2 commentaires leave one →
  1. avril 7, 2008 2:20

    Tu poses la question de l’appréhension des conséquences en termes de rationalité ? Si oui, tu sais où je veux en venir😀

    Partant de là, j’ai le sentiment que tu te biaises le raisonnement concernant la prise de décision parce que tu pars du fondement de l’action (le principe / l’utilité).

    Une manière de répondre à ta question est de basculer vers un questionnement en termes d’objectifs (le bon Herbert et le gentil William diraient « téléologiques ») : la question s’exprime alors dans la comparaison entre une situation désirée et une situation perçue.

    Si je suis bien ton raisonnement, tu opposes « action à partir des principes » et « action à partir de l’utilité » à partir justement d’un ratio de maximisation de l’utilité.

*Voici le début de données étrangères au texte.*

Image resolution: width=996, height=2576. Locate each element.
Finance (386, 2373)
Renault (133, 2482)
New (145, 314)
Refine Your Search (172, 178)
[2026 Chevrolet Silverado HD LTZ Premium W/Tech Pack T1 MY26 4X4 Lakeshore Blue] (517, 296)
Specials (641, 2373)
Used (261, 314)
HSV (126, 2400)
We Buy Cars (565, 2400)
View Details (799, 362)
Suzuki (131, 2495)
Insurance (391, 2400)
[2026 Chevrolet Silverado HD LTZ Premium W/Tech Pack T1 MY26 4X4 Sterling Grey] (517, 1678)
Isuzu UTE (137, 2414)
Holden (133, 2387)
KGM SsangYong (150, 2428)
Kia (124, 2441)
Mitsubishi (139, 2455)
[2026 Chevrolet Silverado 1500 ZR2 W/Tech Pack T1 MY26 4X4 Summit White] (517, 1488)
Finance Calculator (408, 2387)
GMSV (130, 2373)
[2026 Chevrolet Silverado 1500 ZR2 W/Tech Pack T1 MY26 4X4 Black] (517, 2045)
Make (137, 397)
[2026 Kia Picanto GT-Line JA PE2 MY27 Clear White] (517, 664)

Le monsieur qui accueille l’assassin et qui agit pour des principes calcule : « la douleur de perdre son enfant » divisée par « le plaisir que lui procure le fait d’obéir à des principes » ; si ce ratio est inférieur à un, il agit selon ses principes (je te passe la partie « il détermine ses préférences sous conditions de rationalité limitée etc »).

    Sauf que vu comme ça, « agir en fonction de principes » est précisément le contraire de l’action; c’est subir le choix de respecter des principes. Idem pour l’autre truc.

    Bon bref.
    Et si on disait simplement qu’agir « en tenant compte des conséquences » n’était qu’un principe de plus et que finalement, ce qui nous enferme le plus c’est qu’on aime bien être cohérents, parce qu’on est rationnels sur notre propre échelle cognitive et que du coup on est un peu cons ?

    J’ai une métaphore sur les principes et les cathédrales si tu veux aussi.

    \o/

  2. Jeanfou permalink
    avril 7, 2008 8:11

    Non, quand je dis agir selon ses principes c’est sans tenir compte des conséquences du tout… donc pas de calcul de ratio ‘n stuff.